** START Record excerpts **

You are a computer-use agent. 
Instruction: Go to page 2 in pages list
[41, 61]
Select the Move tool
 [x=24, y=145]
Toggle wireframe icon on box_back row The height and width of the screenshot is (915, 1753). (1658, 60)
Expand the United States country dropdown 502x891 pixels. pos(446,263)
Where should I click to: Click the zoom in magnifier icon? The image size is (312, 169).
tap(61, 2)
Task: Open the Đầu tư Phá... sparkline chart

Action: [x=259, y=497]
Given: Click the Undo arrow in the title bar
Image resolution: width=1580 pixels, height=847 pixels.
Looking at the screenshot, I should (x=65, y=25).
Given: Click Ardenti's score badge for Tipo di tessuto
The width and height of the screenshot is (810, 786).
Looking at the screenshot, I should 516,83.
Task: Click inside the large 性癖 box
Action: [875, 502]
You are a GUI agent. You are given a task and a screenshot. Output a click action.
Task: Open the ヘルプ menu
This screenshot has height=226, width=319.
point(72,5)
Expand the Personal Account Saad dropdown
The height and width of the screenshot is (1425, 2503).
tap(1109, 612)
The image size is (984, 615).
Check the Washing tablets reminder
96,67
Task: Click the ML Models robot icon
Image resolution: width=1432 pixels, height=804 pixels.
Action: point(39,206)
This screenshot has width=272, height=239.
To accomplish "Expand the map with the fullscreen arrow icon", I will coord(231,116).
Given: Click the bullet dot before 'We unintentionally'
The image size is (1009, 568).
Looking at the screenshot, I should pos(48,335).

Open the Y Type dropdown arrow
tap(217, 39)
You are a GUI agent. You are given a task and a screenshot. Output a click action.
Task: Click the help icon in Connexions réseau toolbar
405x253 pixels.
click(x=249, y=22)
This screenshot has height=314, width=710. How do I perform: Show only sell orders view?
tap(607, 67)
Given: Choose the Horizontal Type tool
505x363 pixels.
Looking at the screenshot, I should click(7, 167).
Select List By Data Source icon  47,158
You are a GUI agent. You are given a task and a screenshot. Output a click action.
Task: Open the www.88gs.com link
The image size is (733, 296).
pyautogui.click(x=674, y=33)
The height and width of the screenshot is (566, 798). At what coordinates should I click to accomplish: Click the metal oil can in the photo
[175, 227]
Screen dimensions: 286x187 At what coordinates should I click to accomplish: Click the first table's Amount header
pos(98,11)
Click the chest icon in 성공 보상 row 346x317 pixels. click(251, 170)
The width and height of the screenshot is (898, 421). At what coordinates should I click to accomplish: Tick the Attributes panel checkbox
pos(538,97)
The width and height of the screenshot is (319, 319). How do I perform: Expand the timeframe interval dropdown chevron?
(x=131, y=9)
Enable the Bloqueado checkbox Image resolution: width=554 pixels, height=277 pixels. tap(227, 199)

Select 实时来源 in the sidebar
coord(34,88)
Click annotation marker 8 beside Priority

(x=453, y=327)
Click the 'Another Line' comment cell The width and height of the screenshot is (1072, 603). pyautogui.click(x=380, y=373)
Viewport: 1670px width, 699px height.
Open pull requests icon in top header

** END Record excerpts **

Task to carry out ▸
Render every line of the material above as a JSON list of strings, one string per line, with blank lines omitted.

Solution for this problem ▸
[
  "You are a computer-use agent. ",
  "Instruction: Go to page 2 in pages list",
  "[41, 61]",
  "Select the Move tool",
  " [x=24, y=145]",
  "Toggle wireframe icon on box_back row The height and width of the screenshot is (915, 1753). (1658, 60)",
  "Expand the United States country dropdown 502x891 pixels. pos(446,263)",
  "Where should I click to: Click the zoom in magnifier icon? The image size is (312, 169).",
  "tap(61, 2)",
  "Task: Open the Đầu tư Phá... sparkline chart",
  "Action: [x=259, y=497]",
  "Given: Click the Undo arrow in the title bar",
  "Image resolution: width=1580 pixels, height=847 pixels.",
  "Looking at the screenshot, I should (x=65, y=25).",
  "Given: Click Ardenti's score badge for Tipo di tessuto",
  "The width and height of the screenshot is (810, 786).",
  "Looking at the screenshot, I should 516,83.",
  "Task: Click inside the large 性癖 box",
  "Action: [875, 502]",
  "You are a GUI agent. You are given a task and a screenshot. Output a click action.",
  "Task: Open the ヘルプ menu",
  "This screenshot has height=226, width=319.",
  "point(72,5)",
  "Expand the Personal Account Saad dropdown",
  "The height and width of the screenshot is (1425, 2503).",
  "tap(1109, 612)",
  "The image size is (984, 615).",
  "Check the Washing tablets reminder",
  "96,67",
  "Task: Click the ML Models robot icon",
  "Image resolution: width=1432 pixels, height=804 pixels.",
  "Action: point(39,206)",
  "This screenshot has width=272, height=239.",
  "To accomplish \"Expand the map with the fullscreen arrow icon\", I will coord(231,116).",
  "Given: Click the bullet dot before 'We unintentionally'",
  "The image size is (1009, 568).",
  "Looking at the screenshot, I should pos(48,335).",
  "Open the Y Type dropdown arrow",
  "tap(217, 39)",
  "You are a GUI agent. You are given a task and a screenshot. Output a click action.",
  "Task: Click the help icon in Connexions réseau toolbar",
  "405x253 pixels.",
  "click(x=249, y=22)",
  "This screenshot has height=314, width=710. How do I perform: Show only sell orders view?",
  "tap(607, 67)",
  "Given: Choose the Horizontal Type tool",
  "505x363 pixels.",
  "Looking at the screenshot, I should click(7, 167).",
  "Select List By Data Source icon  47,158",
  "You are a GUI agent. You are given a task and a screenshot. Output a click action.",
  "Task: Open the www.88gs.com link",
  "The image size is (733, 296).",
  "pyautogui.click(x=674, y=33)",
  "The height and width of the screenshot is (566, 798). At what coordinates should I click to accomplish: Click the metal oil can in the photo",
  "[175, 227]",
  "Screen dimensions: 286x187 At what coordinates should I click to accomplish: Click the first table's Amount header",
  "pos(98,11)",
  "Click the chest icon in 성공 보상 row 346x317 pixels. click(251, 170)",
  "The width and height of the screenshot is (898, 421). At what coordinates should I click to accomplish: Tick the Attributes panel checkbox",
  "pos(538,97)",
  "The width and height of the screenshot is (319, 319). How do I perform: Expand the timeframe interval dropdown chevron?",
  "(x=131, y=9)",
  "Enable the Bloqueado checkbox Image resolution: width=554 pixels, height=277 pixels. tap(227, 199)",
  "Select 实时来源 in the sidebar",
  "coord(34,88)",
  "Click annotation marker 8 beside Priority",
  "(x=453, y=327)",
  "Click the 'Another Line' comment cell The width and height of the screenshot is (1072, 603). pyautogui.click(x=380, y=373)",
  "Viewport: 1670px width, 699px height.",
  "Open pull requests icon in top header"
]